Resume the piece below about the cancelled Mistborn: Birthright game, writing on from its last sentence.

----- SOURCE DOCUMENT -----

Mistborn: Birthright [official site] has been cancelled because of funding problems for developer Little Orbit. A real shame, that. It was to be an RPG based on Brandon Sanderson's excellent Mistborn fantasy series of books. I finished the original trilogy in 2012 just as the game was announced, and couldn't wait to see how the setting and magic system (which sees characters, among other things, fly around cities by pulling and pushing themselves to and from metal elements in buildings) would translate into a game.

The cancellation was announced in a Facebook post last month by Matthew Scott, CEO of Little Orbit. He explains that Mistborn: Birthright was set back by several problems, including losing half of the development team, but the final nail in the coffin was when retail distributors folded.

"In a series of months two of Little Orbit's retail distributors went out of business taking large chunks of our revenue with them. Funding for future titles was immediately cancelled, and it nearly bankrupted the company. We barely survived.

"In the end, I am deeply saddened we couldn't get this made, but rather than continue to hold onto the rights, I'd like to see someone else make the amazing Mistborn game we would all love to play."

----- INFORMATION SHOWN -----

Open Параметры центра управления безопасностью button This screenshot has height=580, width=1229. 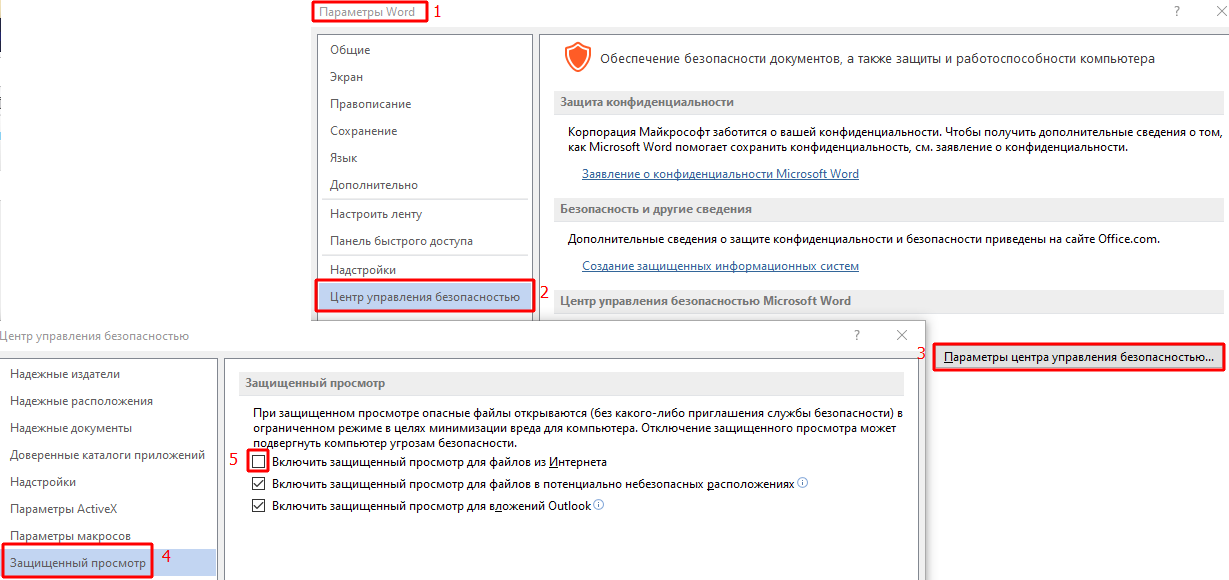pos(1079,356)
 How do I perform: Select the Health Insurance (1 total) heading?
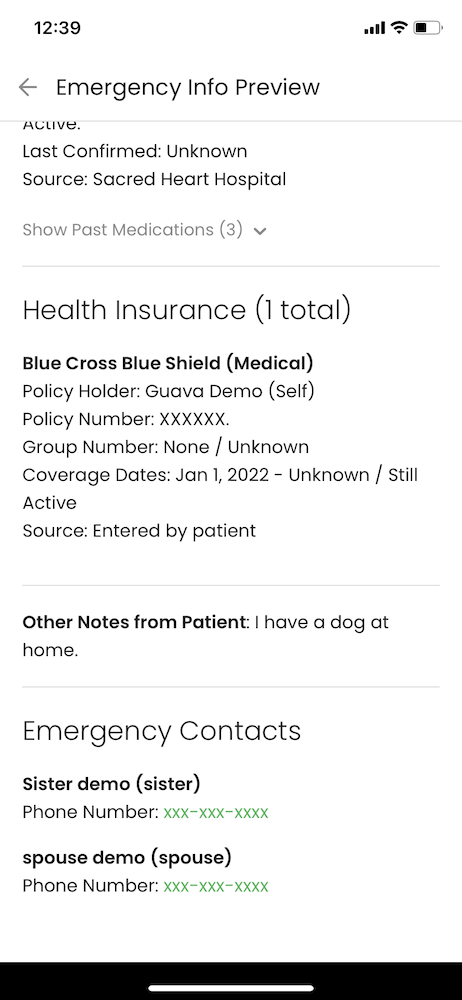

-----

*THE ANSWER*.
Little Orbit were working on the game as an open-world RPG alongside High Voltage, the guys behind Saints Row: Gat out of Hell. It sounded like the perfect formula to showcase Mistborn's primary magic system, Allomancy, in which characters consume metals and 'burn' them in their belly to give them special powers. Burning pewter, for example, grants you extra strength and stamina. Burning iron lets you pull yourself towards metal while burning steel lets you push off, which leads to various chase sequences around city rooftops. It's all very cool.

The game seemed to be relatively far along: Sanderson has written the story, and a vertical slice was shown to journalists back at E3 2012. Let's hope Sanderson can re-use that story, or that another developer will take up the mantle.

Scott's Facebook post gives an interesting (and brief) history of the development, if you want to know more.

Little Orbit are still kicking around, and they've actually just been drafted in to take on development of Unsung Story: Tale of the Guardians, the kickstarted spriritual successor to Final Fantasy Tactics. Developer Playdek are no longer working on that game.